As outlined below, our approach uses machine learning and analytics make the process for domain experts as simple as possible.
The analyst starts by entering the search term “crude”. The system looks for common spelling variants and applies Word2Vec to identify semantically similar words. The analyst then adds or dismisses the expanded terms (e.g. “oil”, “barrel”, “soybean” and “motor”) as needed.
Under each search term, the analyst reviews representative articles. Some may be relevant, some not. For example, an article on “crude” could be about oil or about a celebrity’s unseemly behavior. Toggles allow the analyst to easily apply their expert judgment by accepting or rejecting articles according to relevance to the search term.
Similar documents can be shown (e.g. based on Doc2Vec) to further accept or reject borderline documents.
Based on the high-quality positive articles accepted by the analyst, the system builds a semi-supervised classifier.
The classifier tags and visualizes a number of stories. The analyst inspects the preview visualization and flags any stories that are not relevant to the domain. This feedback informs and validates the classifier, which is then rebuilt to incorporate the new domain expertise.

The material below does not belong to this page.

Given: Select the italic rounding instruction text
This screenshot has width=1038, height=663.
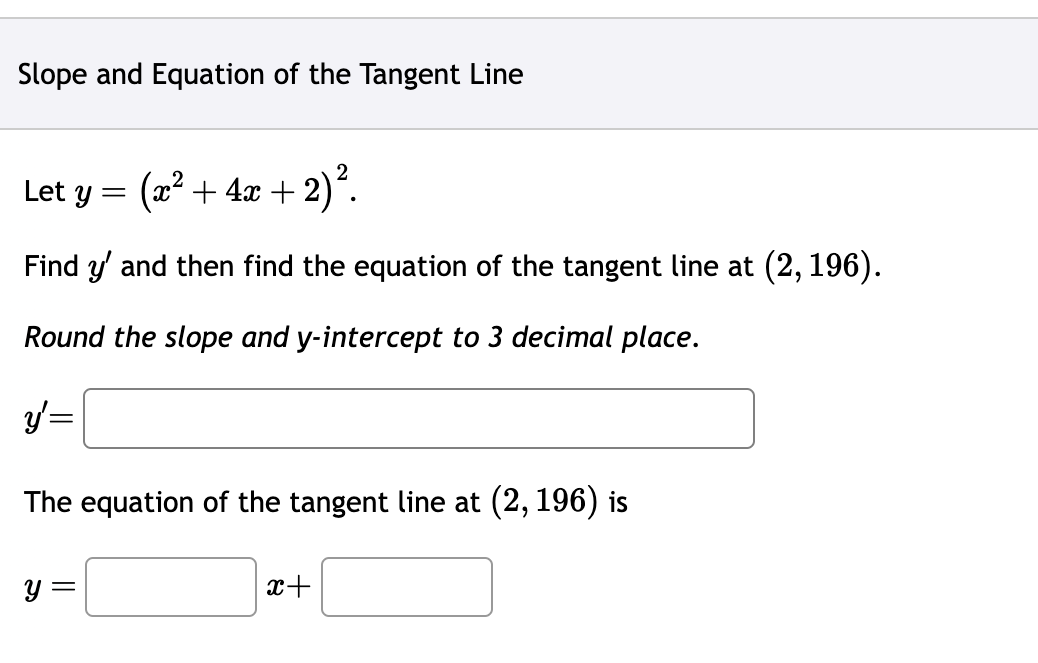Looking at the screenshot, I should pos(360,338).
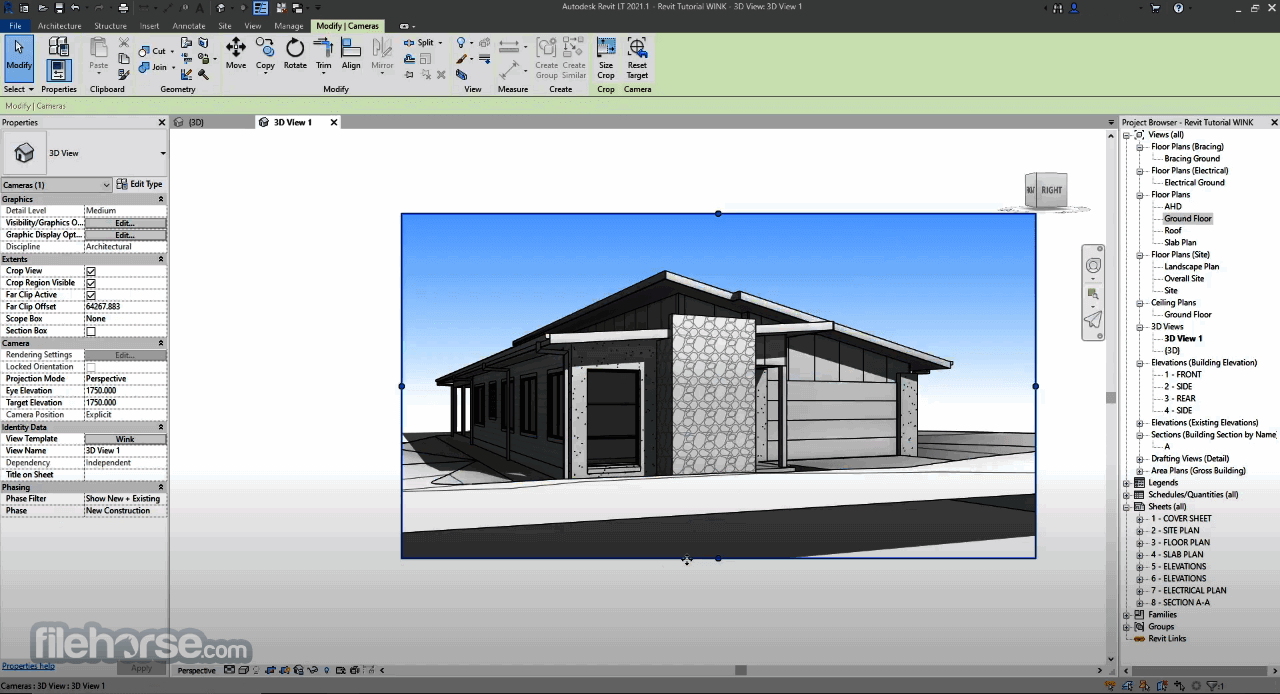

The data and visualization from the refinement step can then be deployed in the target application.
We tested our approach using a number of standard benchmarks and found good performance compared to other semi-supervised classification techniques. The general approach is effective for classifying unstructured data for specific application needs, such as expert users in specialized domains. There are many possible enhancements, such as improving the models for feature selection and tag recommendation or extending the functionality to modeling of relevance, tone, and interestingness.